Spending, mainly. I’ve been packing lunch; $12 salads three days a week are a thing of the past. I’ve also been shopping more sales and making our grocery budget go further by not wasting food. There are some adjustments I still need to make, like canceling some of our digital subscriptions (we’ll have to give up either Hulu or Netflix) and decreasing some recurring monthly donations (which feels particularly painful in these crazy times).
Because we’re recently married, my husband and I have also moved toward sharing more of our finances. We have a joint checking account and a credit card for shared expenses so far, but in the future as we think about buying a house, etc., there will be further merging. I saved a lot at my old job, so while I built up my financial contribution to a hypothetical down payment over the past few years, he’ll take on more of the savings for the next few. That’s a comforting thought when I get anxious about my reduced saving capacity.
So how has the pay cut affected your retirement savings?
I know I should make my savings work harder by investing more of it. I’m just way less able to save now. After all my monthly expenses, depending on credit card spending, I’ll have maybe $100 or so left to save. But still, I know that will add up, and it’s a lot more than many people are able to put away. I try to keep my anxiety in perspective. My retirement benefits aren’t as good at the new job, either, with fewer options for fund allocation and a much lower match. I’m contributing up to match amount right now, which is 5% (never say no to free money!) but I’m thinking of opening a Roth IRA that I can fund with some savings and (hopefully) next year’s tax refund. With a Roth IRA, I can be choosier with my investments.

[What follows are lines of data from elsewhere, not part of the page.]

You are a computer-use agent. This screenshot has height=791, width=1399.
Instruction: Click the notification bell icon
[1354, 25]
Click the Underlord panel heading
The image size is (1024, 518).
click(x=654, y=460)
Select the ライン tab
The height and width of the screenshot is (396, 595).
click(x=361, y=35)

Was there anything you did to financially prepare before you left your old job?
Back before the corporate job, I was patching together freelance work as a designer. Oddly enough, adjusting to this recent pay cut reminds me what it was like to adjust to that pay increase. Back then, I used the additional income to save and to pay down debt, rather than, I don’t know, blow it on a fancy car. I maxed out my 401(k) contributions every year I was there; I saved a lot otherwise, and when I got a bonus I put it toward my student loans. My rent was also below $1,000 for most of that period. Looking back, it’s like I was unconsciously preparing the whole time I had a high salary to eventually go back to making less.

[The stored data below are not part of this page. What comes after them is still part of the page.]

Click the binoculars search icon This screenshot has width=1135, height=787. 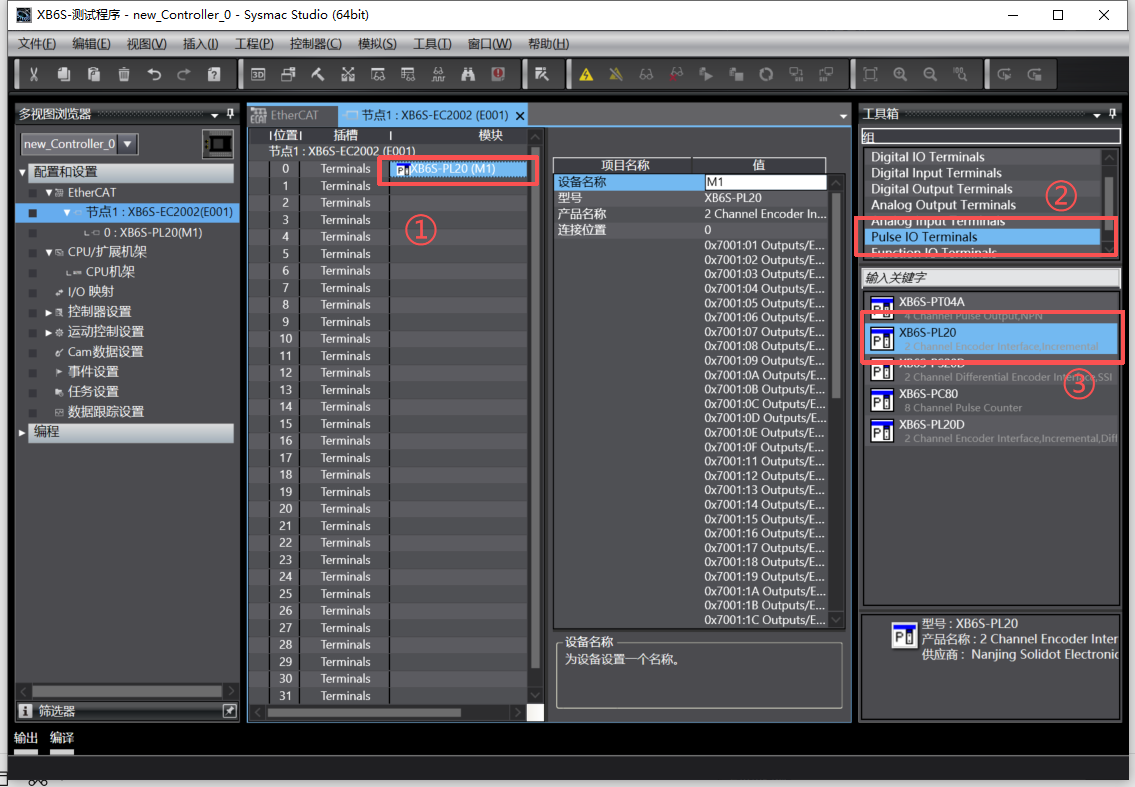(468, 74)
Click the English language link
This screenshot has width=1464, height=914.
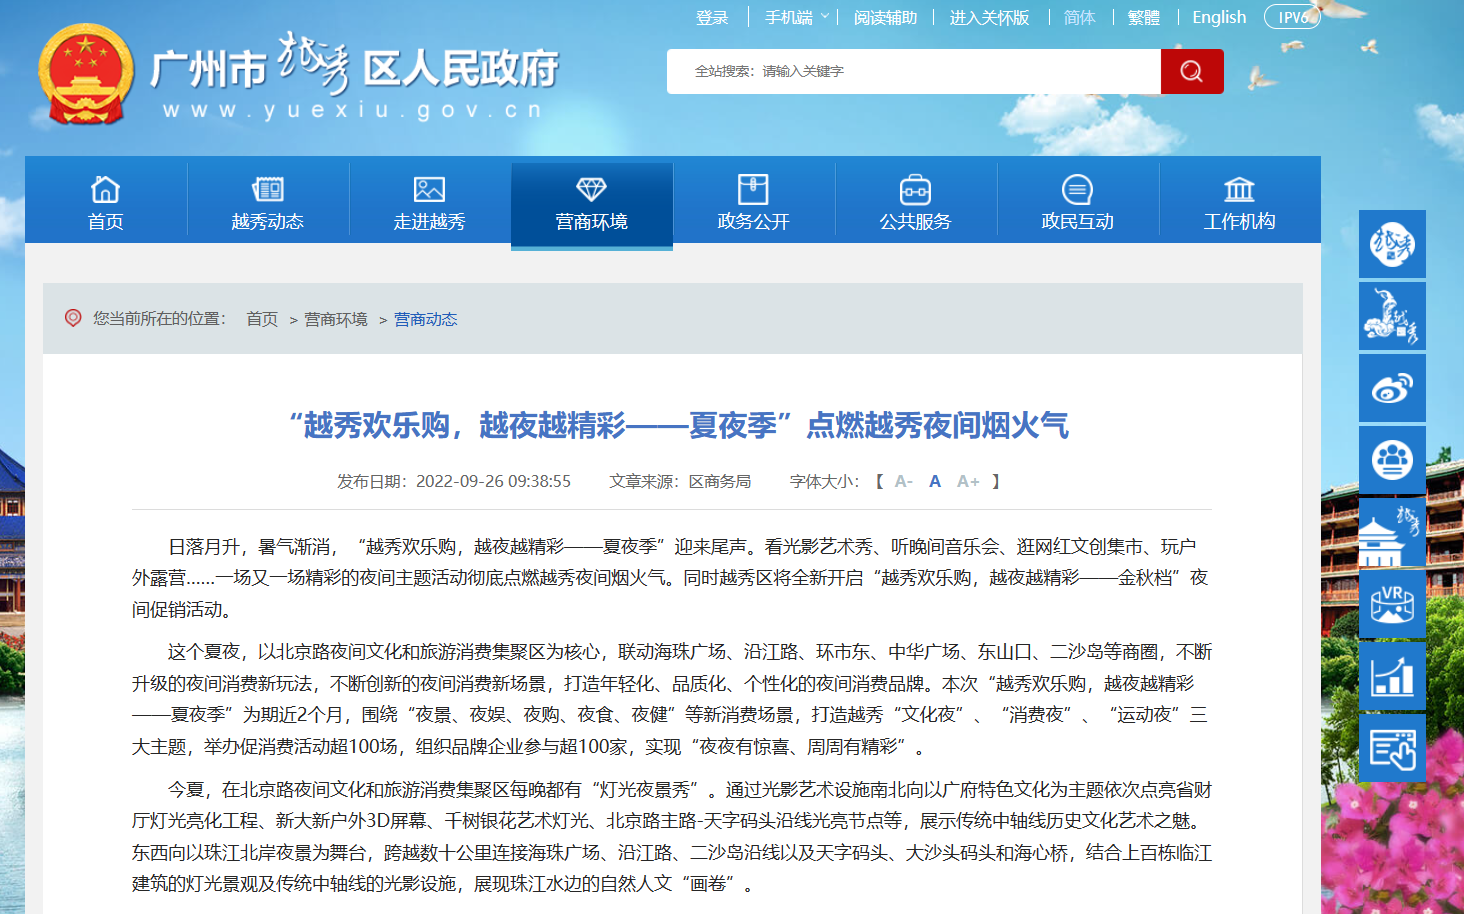[x=1219, y=18]
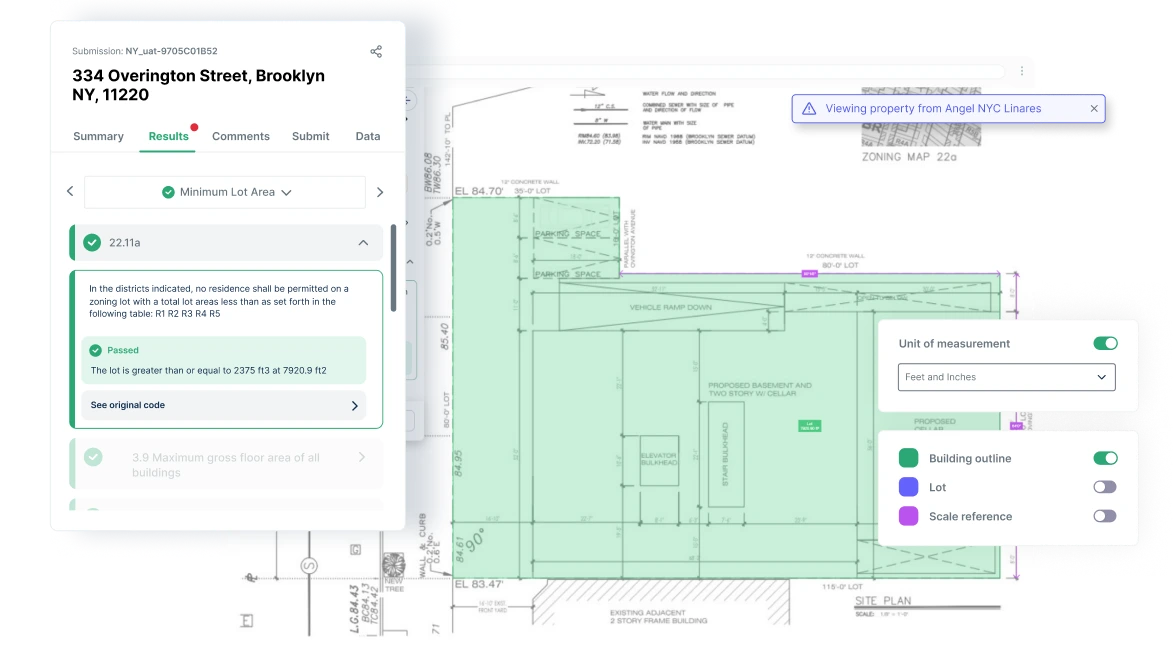Image resolution: width=1173 pixels, height=660 pixels.
Task: Disable the Building outline overlay
Action: [1105, 458]
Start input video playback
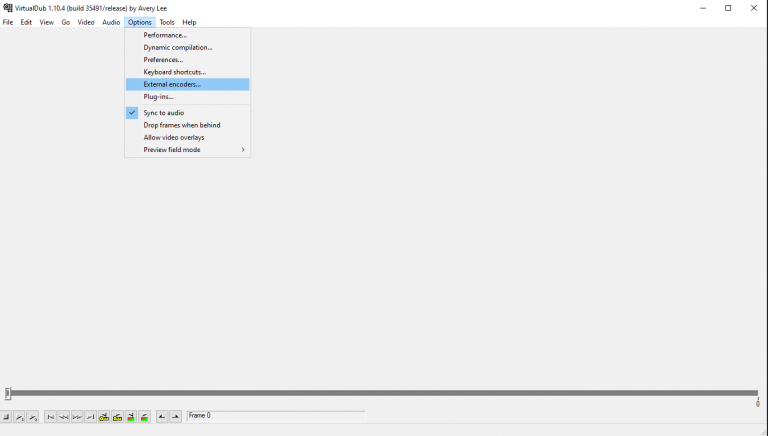 point(19,417)
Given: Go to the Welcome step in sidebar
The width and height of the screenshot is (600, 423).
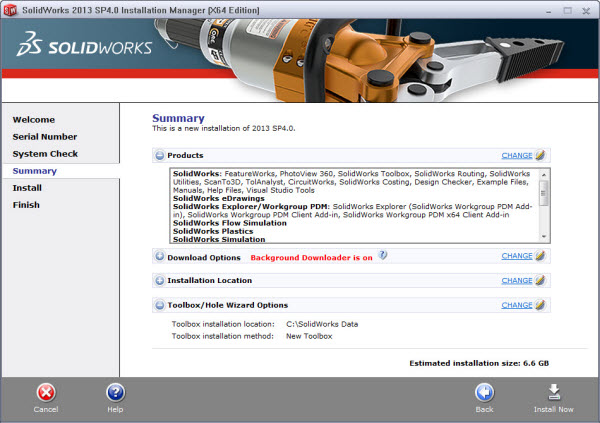Looking at the screenshot, I should (x=34, y=120).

Once I started getting serious about leaving, though, I did think about whether there were some big expenses I should get out of the way first. I got a couple of medical things taken care of while I still had really good insurance; I replaced the laptop I’d had since college; and my (now) husband and I put down a deposit on a wedding venue.
Congratulations on getting married, by the way! How did your husband react to your career move?

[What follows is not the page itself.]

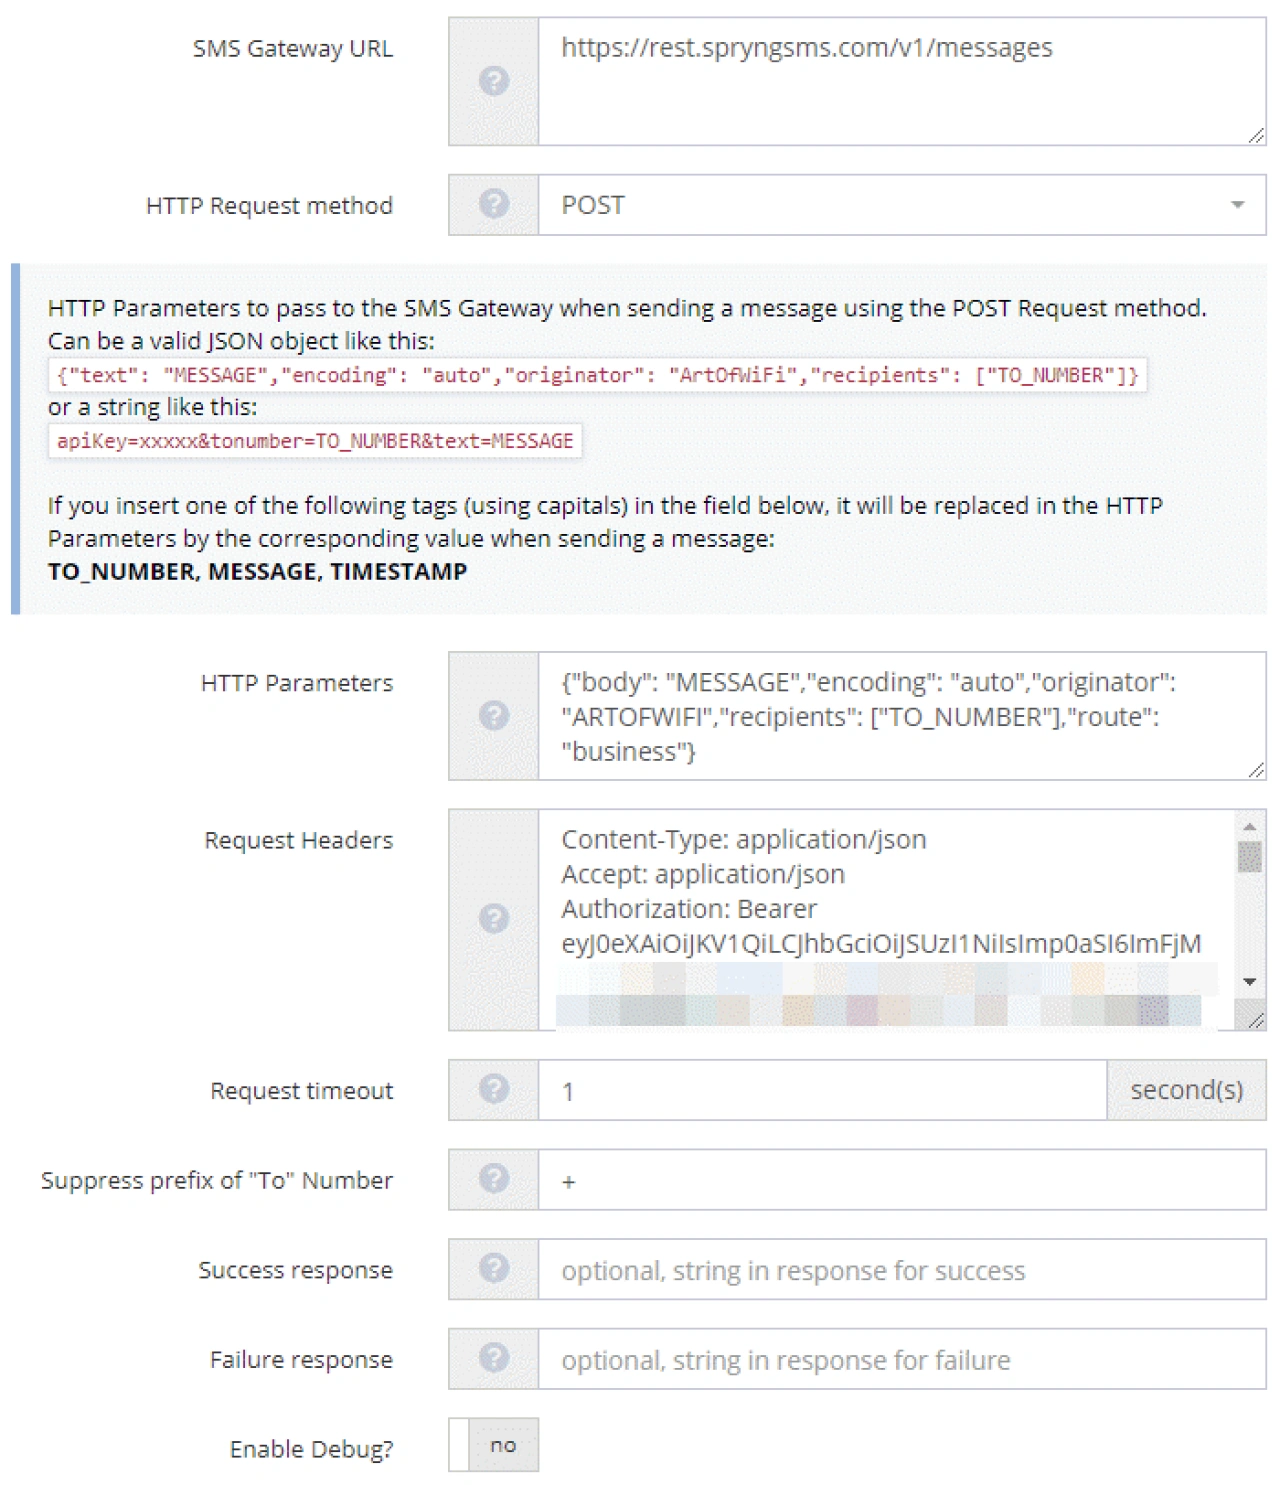Open the Success response help icon
The height and width of the screenshot is (1485, 1280).
pos(492,1269)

He’s been 1,000% supportive the whole time. The fact that we could plan and pay for a wedding while I was in the middle of a stressful job change tells you everything. I’m really lucky. Every time I’ve freaked out about money in the past couple of months—which has happened a lot—he’s told me to chill out and remember that I worked hard for years to take this chance now.
So has the switch to a lower salary been worth it?
Let me get back to you in a couple of years! Just kidding. I do like my new job, and even in a couple of months I’ve had many learning experiences. Plus, there are plenty of opportunities for advancement, whereas I don’t think I would have been happy if I’d kept getting promoted at my old job. And I get to hang out with rescue dogs whenever I want!
I’m sure this isn’t universally true for everyone at my salary level, but it seems like what I’ve lost in money has been balanced out in time and energy for life outside of the office. It helps that I’m in a field that I’m passionate about. But I’m also required to take an hour lunch break every day, which is new to me; that enforced time to read, walk around, and get away from my computer screen actually makes a big difference to my mental health. When I was making a lot more money, I felt like I had to be “on” all the time—including early mornings, late nights, and weekends. I may be making less now, but I feel more human!